### Problem details
Copy the data exactly. No line may be skipped.

==========

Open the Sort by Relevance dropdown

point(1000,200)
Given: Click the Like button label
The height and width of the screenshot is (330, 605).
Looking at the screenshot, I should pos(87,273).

==========

### Task solution
Open the Sort by Relevance dropdown

point(1000,200)
Given: Click the Like button label
The height and width of the screenshot is (330, 605).
Looking at the screenshot, I should pos(87,273).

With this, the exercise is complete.